What This Document Is
This document is a study guide for the midterm exam in Chamberlain University’s Advanced Pharmacology Fundamentals (NR 565) course. It’s designed to help students review key concepts and prepare for assessment on topics covered in the first two weeks of the course. The guide focuses on legal and ethical considerations for prescribing, pharmacokinetics, and specific drug classifications.
Why This Document Matters
This study guide is essential for NR 565 students preparing for their midterm. It consolidates important information regarding prescriptive authority, drug scheduling, and physiological changes impacting medication effects – all crucial for advanced practice nursing. It’s most useful when used *in conjunction with* course lectures, readings, and other learning materials. This guide exists to help students efficiently focus their study efforts.
Common Limitations or Challenges
This study guide is a *review* tool, not a comprehensive textbook replacement. It highlights key areas but doesn’t provide in-depth explanations of all pharmacological principles. It won’t substitute for a thorough understanding of the course material. Users will still need to consult their textbooks, lecture notes, and other resources for a complete grasp of the concepts.
What This Document Provides
This study guide includes:
* An overview of drug schedules (I-V) and which schedules nurse practitioners can prescribe.
* Definitions and explanations of prescriptive authority and related state regulations.
* Key responsibilities associated with prescribing medications.
* Factors influencing patient medication adherence.
* Guidelines for evidence-based treatment recommendations.

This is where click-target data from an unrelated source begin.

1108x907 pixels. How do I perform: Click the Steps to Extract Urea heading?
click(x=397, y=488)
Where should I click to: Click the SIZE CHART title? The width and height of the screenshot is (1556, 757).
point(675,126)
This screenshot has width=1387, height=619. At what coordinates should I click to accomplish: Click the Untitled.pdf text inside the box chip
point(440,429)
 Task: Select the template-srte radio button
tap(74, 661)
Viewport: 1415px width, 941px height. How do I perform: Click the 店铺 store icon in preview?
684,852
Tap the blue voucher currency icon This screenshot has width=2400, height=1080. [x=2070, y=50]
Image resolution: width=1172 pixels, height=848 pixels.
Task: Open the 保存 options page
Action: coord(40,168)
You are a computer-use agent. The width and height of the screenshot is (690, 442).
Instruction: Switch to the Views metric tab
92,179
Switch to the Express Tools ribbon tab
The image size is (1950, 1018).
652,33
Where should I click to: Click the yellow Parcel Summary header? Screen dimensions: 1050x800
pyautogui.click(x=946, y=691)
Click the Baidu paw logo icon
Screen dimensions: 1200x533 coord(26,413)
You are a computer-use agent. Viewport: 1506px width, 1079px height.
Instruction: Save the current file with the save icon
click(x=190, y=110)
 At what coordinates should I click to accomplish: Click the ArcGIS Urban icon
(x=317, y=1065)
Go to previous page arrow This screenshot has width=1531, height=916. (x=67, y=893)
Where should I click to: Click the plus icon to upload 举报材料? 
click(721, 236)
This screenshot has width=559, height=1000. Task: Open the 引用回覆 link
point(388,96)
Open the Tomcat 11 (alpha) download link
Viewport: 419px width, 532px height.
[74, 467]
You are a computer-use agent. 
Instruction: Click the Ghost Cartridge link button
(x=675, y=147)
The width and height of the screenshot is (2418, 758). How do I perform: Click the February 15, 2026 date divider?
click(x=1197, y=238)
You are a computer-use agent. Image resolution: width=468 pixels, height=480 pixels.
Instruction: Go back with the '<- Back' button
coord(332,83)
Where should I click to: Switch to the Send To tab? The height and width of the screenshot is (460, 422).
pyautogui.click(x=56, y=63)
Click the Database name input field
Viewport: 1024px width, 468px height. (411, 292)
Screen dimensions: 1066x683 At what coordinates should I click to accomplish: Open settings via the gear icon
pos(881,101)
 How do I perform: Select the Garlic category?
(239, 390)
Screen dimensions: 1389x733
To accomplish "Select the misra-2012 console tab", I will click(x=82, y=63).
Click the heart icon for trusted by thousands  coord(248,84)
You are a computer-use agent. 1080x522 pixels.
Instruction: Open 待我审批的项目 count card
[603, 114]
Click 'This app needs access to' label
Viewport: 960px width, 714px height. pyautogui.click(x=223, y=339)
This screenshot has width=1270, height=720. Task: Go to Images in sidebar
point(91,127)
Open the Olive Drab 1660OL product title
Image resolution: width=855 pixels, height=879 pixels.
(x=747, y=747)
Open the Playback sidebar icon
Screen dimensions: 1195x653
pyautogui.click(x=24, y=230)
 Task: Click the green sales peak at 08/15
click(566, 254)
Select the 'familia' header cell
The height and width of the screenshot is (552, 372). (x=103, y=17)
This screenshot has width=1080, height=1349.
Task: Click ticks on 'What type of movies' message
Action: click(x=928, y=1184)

* Physiological changes associated with aging and their impact on pharmacokinetics (absorption, distribution, metabolism, excretion) – including a table summarizing these changes.
* An overview of Beer’s Criteria and medications to avoid in older adults.
* Lists of CYP450 inducers and inhibitors.
* Information on opioid agonists.
* Discussion of poor metabolism phenotypes and their consequences.
* The role of governmental agencies (like the FDA) in prescription drug regulation.
* Black box warnings for pain medications and indicators of potential substance abuse disorder.
This preview *does not* include the full details of black box warnings, specific examples beyond those listed, or comprehensive explanations of all concepts. It also does not contain practice questions or detailed case studies.